Cameron Laurence Mathison Gilchrist,Milot Mirdita,Martin Steinegger
DOI: https://doi.org/10.1101/2024.08.01.606130
2024-08-27
Abstract:Protein structure is conserved beyond sequence, making multiple structural alignment (MSTA) essential for analyzing distantly related proteins. Computational prediction methods have vastly extended our repository of available proteins structures, requiring fast and accurate MSTA methods.
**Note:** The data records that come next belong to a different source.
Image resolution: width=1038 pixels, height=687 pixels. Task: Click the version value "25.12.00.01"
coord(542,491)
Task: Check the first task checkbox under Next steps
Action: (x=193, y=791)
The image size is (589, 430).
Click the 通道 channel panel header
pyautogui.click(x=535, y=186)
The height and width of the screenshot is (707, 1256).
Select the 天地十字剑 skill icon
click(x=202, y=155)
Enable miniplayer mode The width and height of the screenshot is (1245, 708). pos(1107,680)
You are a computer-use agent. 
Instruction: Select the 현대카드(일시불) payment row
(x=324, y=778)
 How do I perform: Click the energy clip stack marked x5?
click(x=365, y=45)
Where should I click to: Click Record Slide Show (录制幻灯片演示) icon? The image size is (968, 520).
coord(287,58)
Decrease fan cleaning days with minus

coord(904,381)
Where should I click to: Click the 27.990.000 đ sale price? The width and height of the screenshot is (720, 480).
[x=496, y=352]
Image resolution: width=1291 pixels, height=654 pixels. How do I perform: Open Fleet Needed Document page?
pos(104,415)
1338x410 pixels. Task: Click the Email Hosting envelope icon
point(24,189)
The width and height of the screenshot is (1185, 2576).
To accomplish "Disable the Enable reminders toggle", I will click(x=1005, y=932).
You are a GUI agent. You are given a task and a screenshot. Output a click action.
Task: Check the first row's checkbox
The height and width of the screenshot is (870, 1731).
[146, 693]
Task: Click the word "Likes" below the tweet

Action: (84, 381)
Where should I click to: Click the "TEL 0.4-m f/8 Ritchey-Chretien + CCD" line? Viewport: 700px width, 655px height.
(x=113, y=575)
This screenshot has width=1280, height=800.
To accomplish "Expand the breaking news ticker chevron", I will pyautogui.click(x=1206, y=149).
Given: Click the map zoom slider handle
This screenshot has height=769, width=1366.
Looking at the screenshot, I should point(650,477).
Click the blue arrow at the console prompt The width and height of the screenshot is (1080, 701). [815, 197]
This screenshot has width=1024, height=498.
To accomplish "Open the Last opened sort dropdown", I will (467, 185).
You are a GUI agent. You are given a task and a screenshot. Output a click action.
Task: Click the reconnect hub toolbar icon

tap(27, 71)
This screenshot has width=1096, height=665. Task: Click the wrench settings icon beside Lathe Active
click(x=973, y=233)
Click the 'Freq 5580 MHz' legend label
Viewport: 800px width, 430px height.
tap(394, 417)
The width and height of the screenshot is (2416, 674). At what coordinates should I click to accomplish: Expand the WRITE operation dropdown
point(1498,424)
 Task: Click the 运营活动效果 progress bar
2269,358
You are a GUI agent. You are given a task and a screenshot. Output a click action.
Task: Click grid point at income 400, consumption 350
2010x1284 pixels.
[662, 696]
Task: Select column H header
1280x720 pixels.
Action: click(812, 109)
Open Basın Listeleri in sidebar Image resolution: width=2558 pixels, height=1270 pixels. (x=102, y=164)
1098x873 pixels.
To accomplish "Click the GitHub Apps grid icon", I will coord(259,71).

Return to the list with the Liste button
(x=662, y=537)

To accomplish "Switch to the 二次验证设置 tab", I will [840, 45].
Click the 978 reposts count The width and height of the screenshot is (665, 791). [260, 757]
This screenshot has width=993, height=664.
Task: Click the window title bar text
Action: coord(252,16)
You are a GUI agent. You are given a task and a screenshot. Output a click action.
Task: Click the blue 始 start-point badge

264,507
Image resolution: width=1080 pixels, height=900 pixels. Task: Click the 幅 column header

Here, we introduce FoldMason, a progressive MSTA method that leverages the structural alphabet from Foldseek, a pairwise structural aligner, for multiple alignment of hundreds of thousands of protein structures. FoldMason computes confidence scores, offers interactive visualizations, and provides essential speed and accuracy for large-scale protein structure analysis in the era of accurate structure prediction. Using Flaviviridae glycoproteins, we demonstrate how FoldMason's MSTAs support phylogenetic analysis below the twilight zone. FoldMason is free open-source software: foldmason.foldseek.com and webserver: search.foldseek.com/foldmason.
Bioinformatics
What problem does this paper attempt to address?
The paper attempts to address the problem of how to quickly and accurately perform multiple structure alignments (MSTA) in large-scale protein structure analysis. With the development of computational prediction methods, we are able to obtain a large amount of protein structure data, which requires existing MSTA methods to not only maintain high accuracy but also have the capability to handle large-scale datasets. Current methods, although performing well in terms of accuracy, have significant shortcomings in processing speed and cannot efficiently handle datasets containing millions of structures. To tackle this challenge, the authors introduce FoldMason, a novel progressive MSTA method based on Foldseek. FoldMason uses the structural alphabet in Foldseek to represent protein structures and employs efficient algorithms to achieve rapid alignment of tens of thousands of protein structures. Compared to other MSTA methods, FoldMason not only meets or exceeds the standards of existing methods in alignment quality but is also two orders of magnitude faster. Additionally, FoldMason provides features such as confidence scoring and interactive visualization, making it an important tool for large-scale protein structure analysis.